++++ Data for review ++++

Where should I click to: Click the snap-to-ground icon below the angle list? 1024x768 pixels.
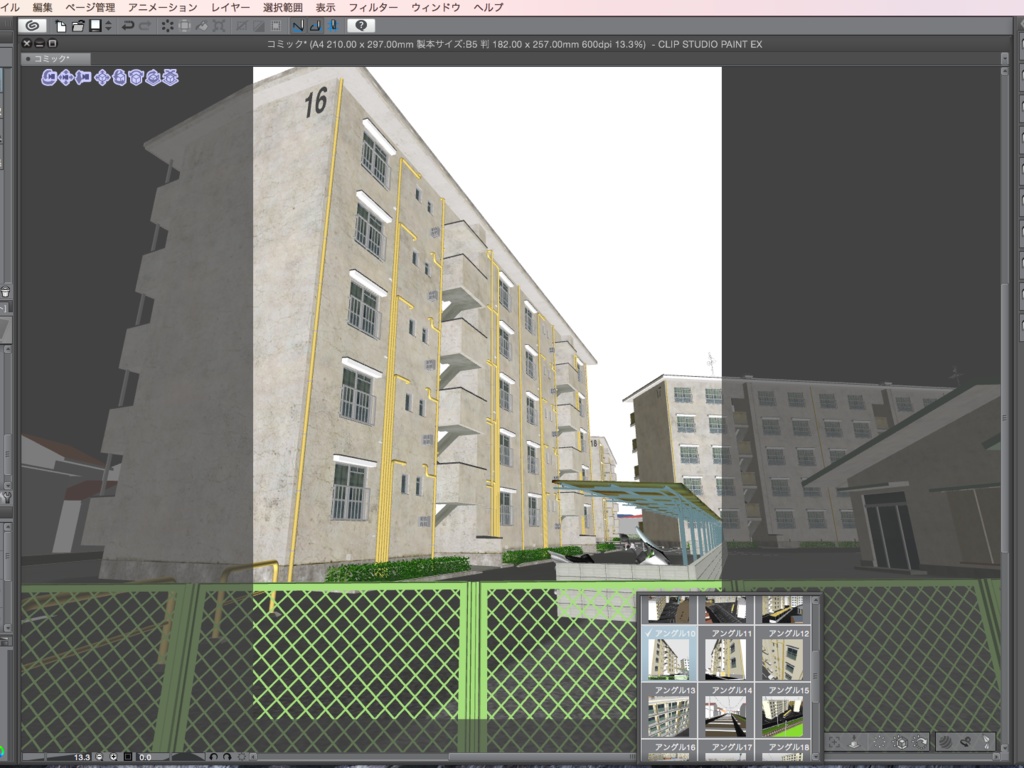click(853, 741)
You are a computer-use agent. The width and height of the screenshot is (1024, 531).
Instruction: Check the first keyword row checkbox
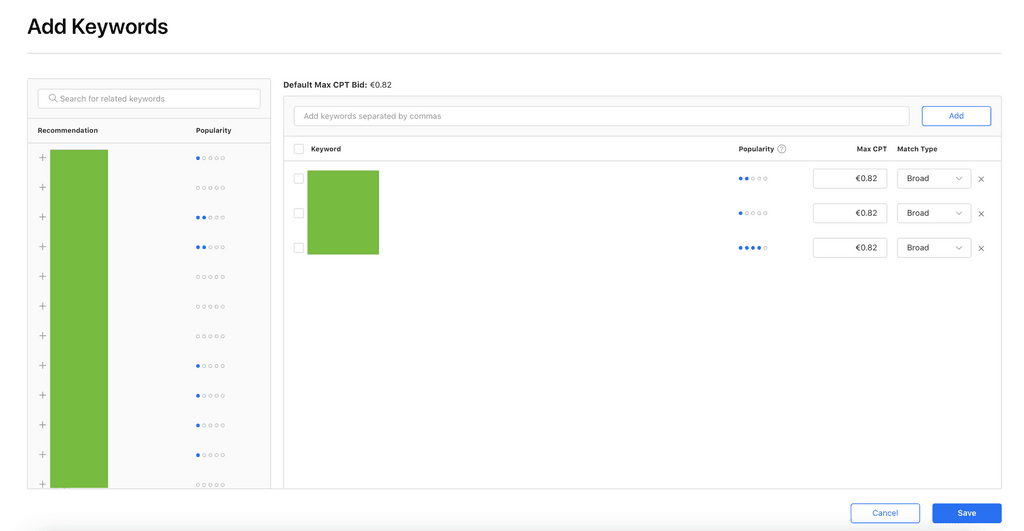pyautogui.click(x=299, y=178)
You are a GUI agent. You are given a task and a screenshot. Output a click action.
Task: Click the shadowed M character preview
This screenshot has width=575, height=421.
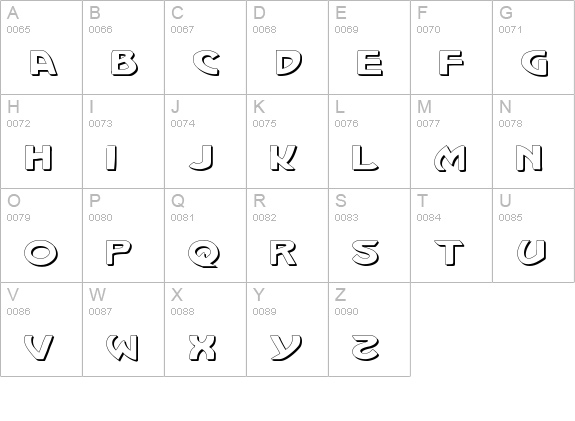point(450,158)
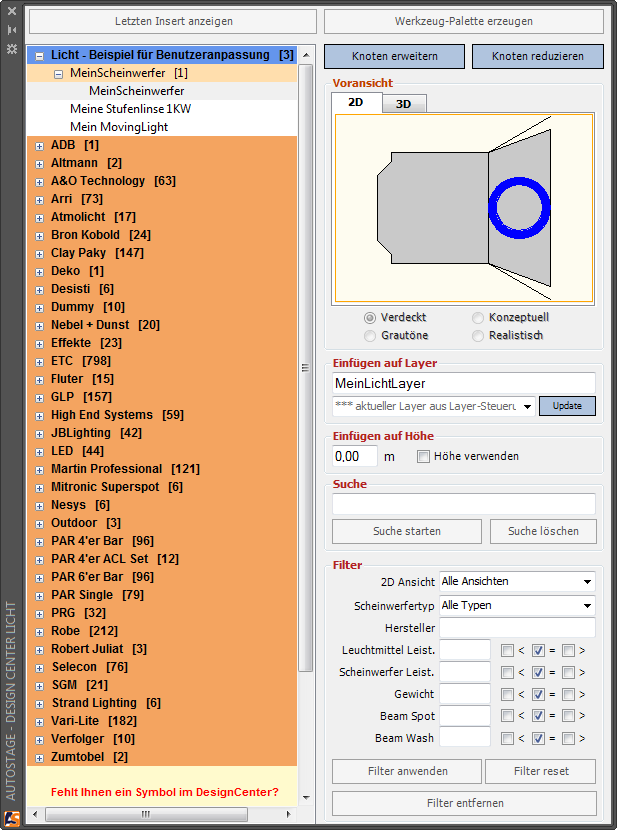
Task: Open the aktueller Layer dropdown
Action: (x=433, y=406)
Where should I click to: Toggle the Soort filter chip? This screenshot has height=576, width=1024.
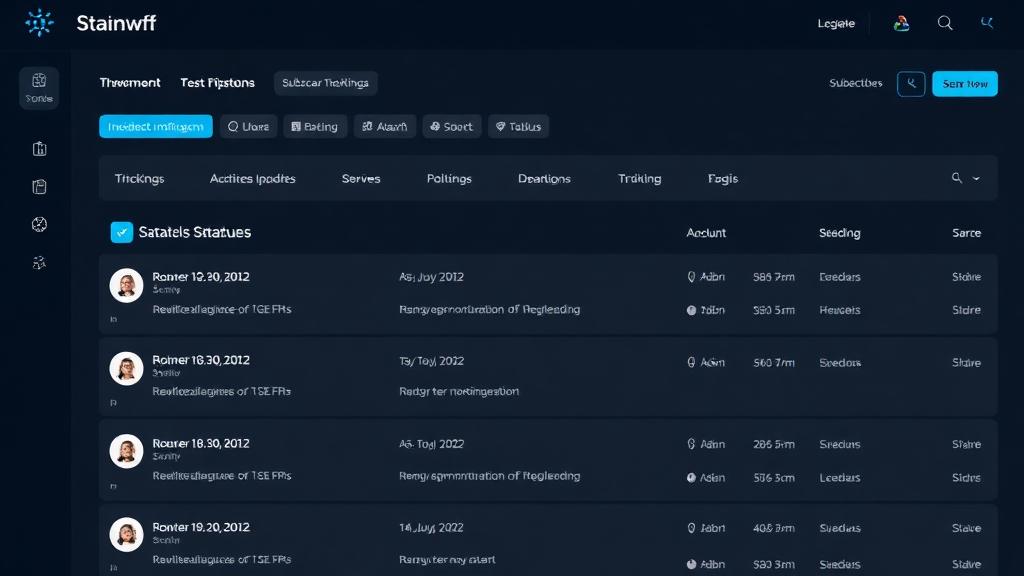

++++

Starting with the line that contains "Instruction: Check the" and ending with the last line of the data above, transcribe exactly those lines and no others, without pictures.

Instruction: Check the first keyword row checkbox
pyautogui.click(x=299, y=178)
You are a GUI agent. You are given a task and a screenshot. Output a click action.
Task: Click the shadowed M character preview
This screenshot has width=575, height=421.
point(450,158)
Task: Open the aktueller Layer dropdown
Action: (x=433, y=406)
Where should I click to: Toggle the Soort filter chip? This screenshot has height=576, width=1024.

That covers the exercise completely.